Little and often

The XP folks talk about the importance of making frequent small releases. This method has advantages over and above the obvious ones; not only do you get regular feedback from real users, you also get regular practice at doing a release…

Picture a project. You work like crazy for x months and then, right at the end, you take what you have and release it. But how do you release it. What needs to be done?

Doing ‘a release’ is considerably different from normal development work. The work required to take the product that’s been produced and prepare it for prime time is quite different to the work that the team does whilst developing. If releases are infrequent then the team doesn’t get much practice at doing a release. In between they forget how hard it is, there’s never enough time allocated in the schedule for the work required to actually do the deed.
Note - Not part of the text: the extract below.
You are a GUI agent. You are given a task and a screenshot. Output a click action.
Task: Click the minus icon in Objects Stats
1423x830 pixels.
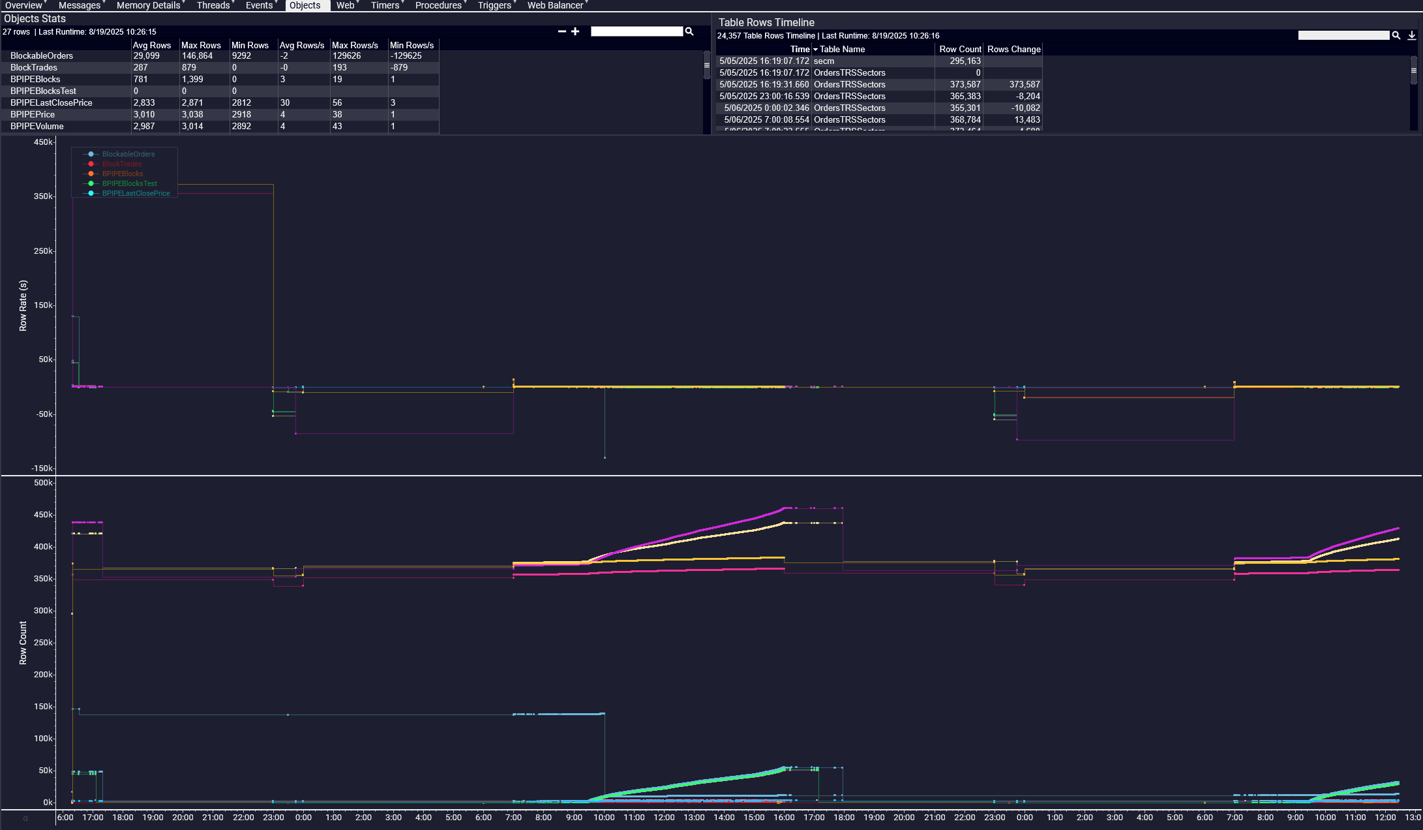click(x=562, y=31)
I don’t know about you, but quite a lot of projects that I’ve seen have had fairly flaky release procedures. Releases never occur often enough for people to learn from the mistakes of the previous release. It’s often just thrown together at the last minute. People code up until the deadline, or after it, and then, well, just kinda throw the results over the wall to the users…

It doesn’t have to be this way.

A side effect of delivering functionality on a regular basis is that the whole process of ‘doing a release’ becomes something that occurs many times a year rather than just a couple of times a year. This is good. You get a chance to do the release often enough to remember what goes wrong and improve. If you have to have human intervention in the whole process then it’s a bug. That bug in your release process should be logged like all others and fixed before the next release.

You should aim for a release that is easy. Building whatever makes up a release package from source should be automated. It’s easy to fudge it if you’re doing it once every 6 months. If you’re releasing every 3 weeks you don’t want to have to be involved in the packaging, you make sure it’s automatic; you make sure it works… The aim is to go from a repeatable build to a release in one button press.

A good release is hard. Practice it. Release often.